SQL Prediction Evaluation

This directory contains run_evaluation.py, a script for evaluating the results of SQL query predictions against ground truth queries and their result sets. It computes a variety of metrics, including execution accuracy, subset accuracy, and SQL equivalence, and outputs detailed and summary reports.

Requirements

Before running the script, install the required dependencies:

pip install -e .

or follow the instructions on the main README to setup your environment and do:

pip install -e .

Note on LLM Judge mode (--use_llm_judge) If you enable --use_llm_judge, you must have your LLM provider configured (e.g., API key and endpoint) as described in the project's main README. LLM evaluation may incur API costs and can be non-deterministic unless you fix parameters (e.g., temperature).

Usage

python scripts/evaluation/run_evaluation.py <input_file.json> [--output_file OUTPUT] [--summary_file SUMMARY] [--csv_summary_file CSV_SUMMARY] [--use_llm_judge] [--llm_judge_config_path]
  • <input_file.json>: Path to the input JSON file containing records with ground truth and predicted SQL queries and their result DataFrames.
  • --output_file: (Optional) Path to write the evaluated JSON output. Defaults to <input_file>_eval.json.
  • --summary_file: (Optional) Path to write the evaluation summary in JSON format. Defaults to <input_file>_eval_summary.json.
  • --csv_summary_file: (Optional) Path to write the evaluation summary in CSV format. Defaults to <input_file>_eval_summary.csv.
  • --use_llm_judge: (Optional) Enables LLM-as-judge metrics in addition to the standard metrics.
  • --llm_judge_config_path: (Optional) Enables LLM-as-judge metrics in addition to the standard metrics, and sets path to config yaml file for LLM-as-judge inference. See an example config file that is used as default: here.

Input Format

The input JSON should be a list of records. Each record must contain:

  • "sql": The ground truth SQL query.

  • "gt_df": The ground truth result DataFrame, encoded as a JSON string.

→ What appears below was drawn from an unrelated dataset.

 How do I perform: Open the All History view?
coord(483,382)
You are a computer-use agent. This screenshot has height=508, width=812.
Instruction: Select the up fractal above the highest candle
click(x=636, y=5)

  • "predictions": A dictionary mapping model names to their predictions, each containing:

    • "predicted_sql": The predicted SQL query.
    • "predicted_df": The predicted result DataFrame, encoded as a JSON string.

For a sample input, see data/benchmarks/test_benchmarks/results/bird_sqlite_test_benchmark-predictions.json.

Output

  • The script adds evaluation metrics to each prediction in the output JSON.
  • It also produces summary statistics (mean and standard deviation) for each metric, per model, in both JSON and CSV formats.
  • A summary is printed to the console.

For sample outputs, see:

Metrics

  • execution_accuracy: Exact match between predicted and ground truth result sets.

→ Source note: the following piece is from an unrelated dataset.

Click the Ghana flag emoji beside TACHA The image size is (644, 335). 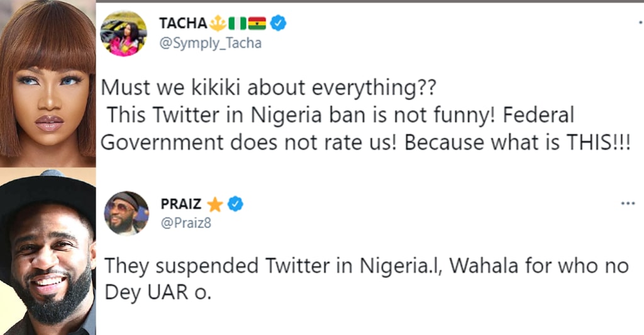point(258,24)
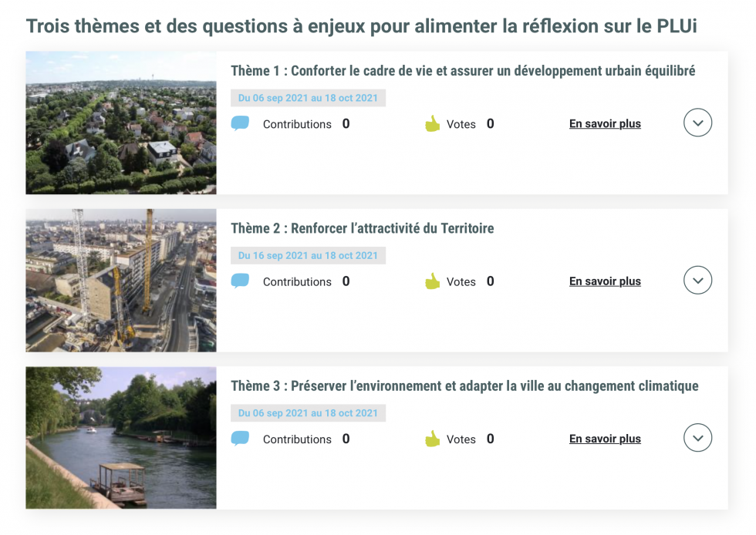
Task: Select the river landscape photo of Thème 3
Action: point(121,438)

  • non_empty_execution_accuracy: Match when both result sets are non-empty.

  • subset_non_empty_execution_accuracy: Match even with missing or additional columns when both sets are non-empty.

  • bird_execution_accuracy: Set-based match as in the BIRD benchmark.

  • is_sqlglot_parsable: Whether the predicted SQL is parsable by SQLGlot.

  • is_sqlparse_parsable: Whether the predicted SQL is parsable by sqlparse.

  • sqlglot_equivalence: SQLGlot-based equivalence.

  • sqlglot_optimized_equivalence: Optimized SQLGlot equivalence.

  • sqlparse_equivalence: sqlparse-based equivalence.

  • sql_exact_match: Exact string match of SQLs.

  • sql_syntactic_equivalence: Any of the above SQL equivalence metrics is true.

  • llm_score (only with --use_llm_judge): LLM-as-judge score indicating whether the prediction is correct per a rubric.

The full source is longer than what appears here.